Dems confront a new DOGE reality: It’s more famous than they thought

Democrats are facing a challenge in their opposition to President Donald Trump’s sweeping federal budget cuts; a majority of them subtly “approve” what the Department of Government Efficiency is doing, just not its involvement with billionaire Elon Musk. 

Since DOGE’s office was officially formed on January 20, the left-wing aligned leaders have been publicly bashing its cutting costs measures as “reckless and harmful.” Yet, internal discussions among liberals reveal that attacking the government expenditure watchdog may not be as politically-backed as they had anticipated.

Last month, at a retreat hosted by the centrist group Third Way in Loudoun County, Virginia, moderate Democrats acknowledged the party is associated with excessive bureaucracy and inefficient government spending, a position that could weaken their argument against DOGE.

Opinion poll: Democrats might be supportive of DOGE

According to a CBS News/YouGov poll released on Saturday, 51 percent of respondents generally approve of the Trump administration’s efforts to cut staff at federal agencies, including USAID. The opinion survey also revealed that 74% of American citizens want DOGE to continue cutting down federal spending.

Rachael Russell, director of polling and analytics at the progressive group The Hub Project, said that simply attacking DOGE as a defense of government workers could backfire. “We don’t need to say we’re saving the federal bureaucracy,” she reckoned. “We need to focus on the people, on the devastating impacts on society and some of the most vulnerable populations.”

The biggest problem liberals seem to have with the US government department is the involvement of Elon Musk. Democratic polling conducted by The Hub Project and Navigator Research found that the public views DOGE more favorably when it is not explicitly linked to the billionaire entrepreneur. 

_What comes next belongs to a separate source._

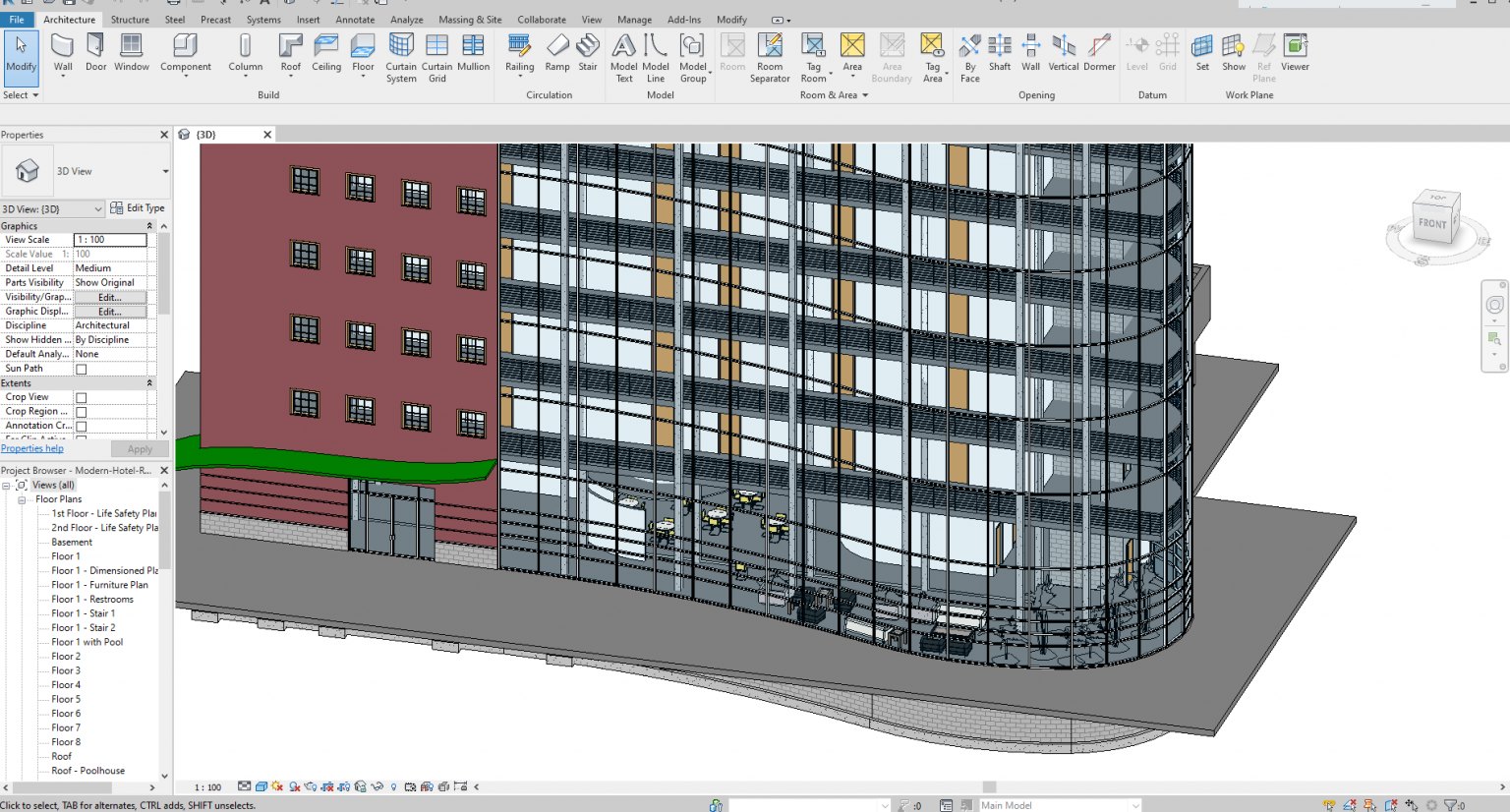
Task: Switch to the Annotate ribbon tab
Action: (355, 19)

Without Musk’s name, respondents viewed the agency favorably by a four-point margin. But when it is identified as the “first buddy’s” initiative, its favorability rating dropped to 37 percent. The Tesla CEO hasn’t been in the dems’ good graces, and has said several times on social platform X that they are scared of “what DOGE will find.”

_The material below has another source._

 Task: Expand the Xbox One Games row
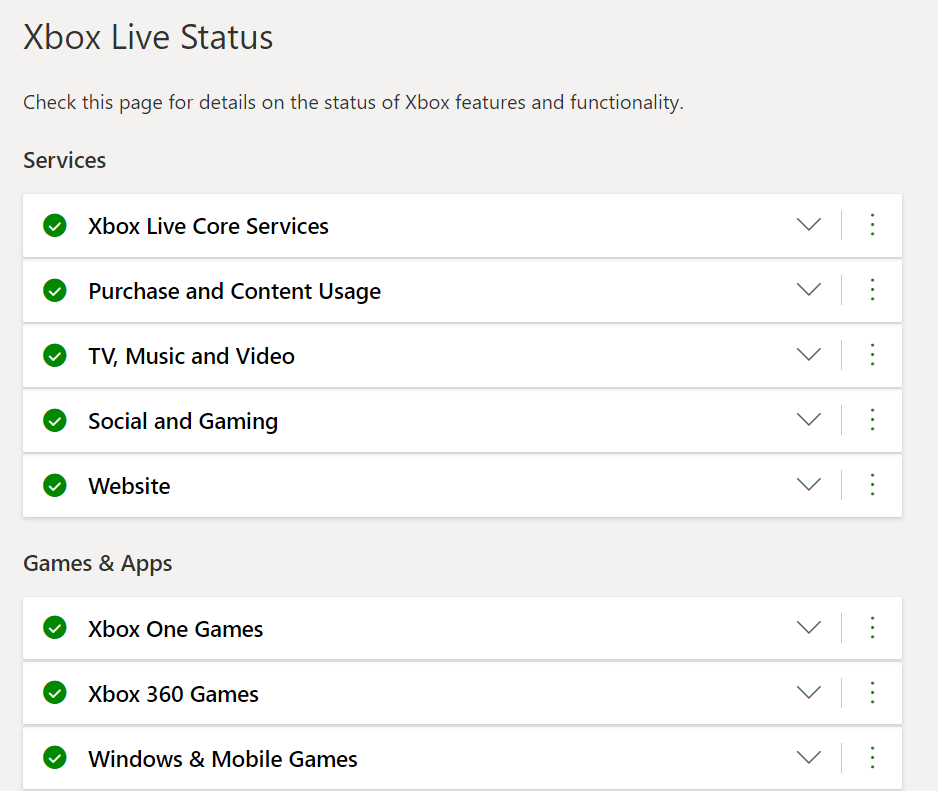click(x=808, y=627)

Still, Russell warned that relying too heavily on Musk as a point of argument could be a mistake. “Focusing solely on Musk as the villain is not going to be sustainable for us,” she continued. “We have to connect the dots here for voters on why they’re taking stuff away from Americans, and that’s because they’re giving billionaires a tax cut.”

GOP leaders count DOGE as a winning issue

A recent survey conducted between Feb. 21-24 among 911 likely Michigan Republican Senate primary voters found that government corruption and DOGE ranked as the most important issue for 55 percent of respondents, ahead of problems seen in the US economy, which came in second at 22 percent.

Owing to the poll results, Republican strategists now see an opportunity to rally support around government efficiency. One GOP consultant working in battleground states likened the positive feel behind DOGE to Trump’s 2016 campaign promise to build a wall on the southern border. “DOGE is today what the wall was in ‘16,” the consultant said.

Matt Bennett, the Third Way retreat’s co-founder, suggested that if the meeting had taken place more recently, DOGE would have been a much bigger topic of discussion. He propounded that voters do want change but prefer a more measured approach rather than the sweeping cuts proposed by Trump. “Not the chainsaw, but more of the scalpel,” he surmised.

On February 26, after House Republicans narrowly voted for a $4.5 trillion tax break and $2 trillion budgetary cuts, left-aligned US Representative Nancy Pelosi beckoned that GOP leaders had passed a budget that “steals taxpayer dollars from Medicaid” to “give tax breaks to their donors and big corporations.”

Margie Omero, a Democratic pollster, supported this sentiment, arguing that Americans are not opposed to budget cuts in principle but object to those they see as reckless. “The idea of cuts is not what people object to,” she said. “They object to them being blunt and reckless.

But Commerce Secretary Howard Lutnick clapped back at the politician and businesswoman, saying: “We do not need to cut a single dollar from someone in social security or someone from Medicaid or someone in the government who actually deserves the money. What we’re going to attack is the waste, fraud, and abuse.”